In case a resource cannot be published, we ask that the authors to clarify this in the statement, summarize why it cannot be published, and include details about the conditions under which the resource can be accessed (if any); for example:
- Source code for our System X cannot be made available due to plans to commercialize the software.
- Dataset X cannot be made available as it incorporates private user data. However, an anonymized version may be made available, for the sole purposes of replicating the results of this paper, upon contact with the authors.
In the case of a completely self-contained work with no supplemental material (e.g., a theoretical paper with full proofs in the body of the paper), it is sufficient to write:
- No supplemental material is required for reproducibility or verification.
Examples of Supplemental Material Statement
______________________________________________________________
1 https://github.com/anonauthor/MyRDF
References
…
[4] Anonymous Authors. MyPublications Dataset. Zenodo doi:10.5281/zenodo.12345678. (2022) https://doi.org/10.5281/zenodo.4035223
…
Supplemental Material Statement: No supplemental material is required for reproducibility or verification.
Review of the Supplemental Material Statement
Papers without a supplemental material statement may be rejected without review.

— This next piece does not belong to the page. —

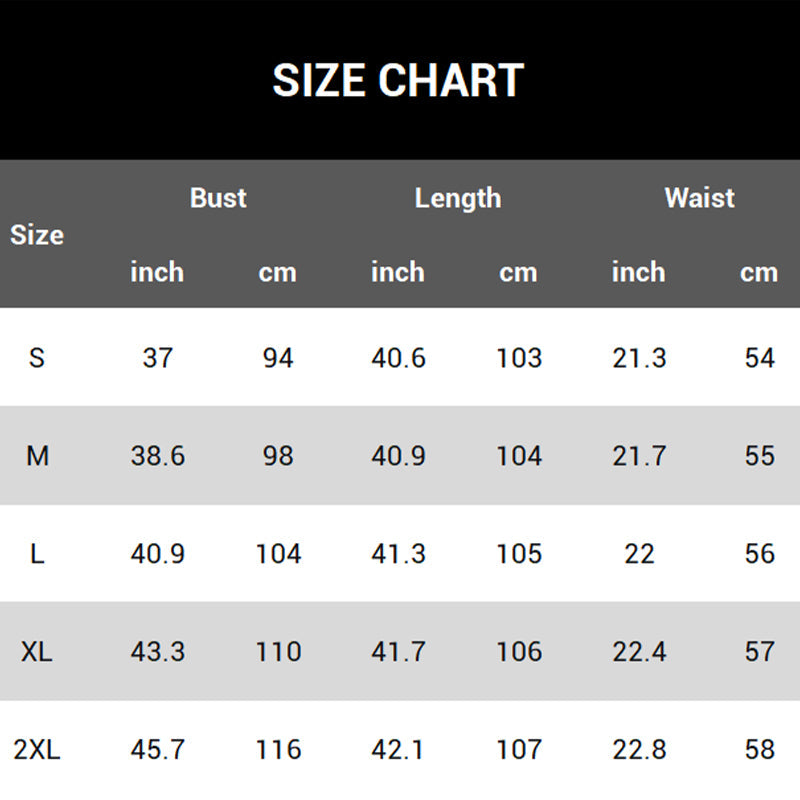Click the 116 bust cm value
Screen dimensions: 800x800
278,750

Reviewers will be asked to review the supplemental material statement in order to verify that it does not omit discussion of any resources that would be necessary to reproduce or verify the results of the paper, that the resources are indeed available at the locations indicated, and that all reasonable efforts have been made to make all supplemental material available.
Reviewers are not obliged to review the content of the supplemental material in detail; for this reason it is important that the paper be self-contained. However, reviewers should be able to access the supplemental material during the review process, and are welcome to make comments about the material. This means that authors must provide reviewers access to the supplemental material from the original submission. This supplemental material should not reveal the identity of the authors.
There are multiple ways in which supplemental material can be made available anonymously, including uploading the material to EasyChair (up to 100MB), using anonymous Github accounts, suppressing author details from Figshare or Zenodo repositories until after review, etc.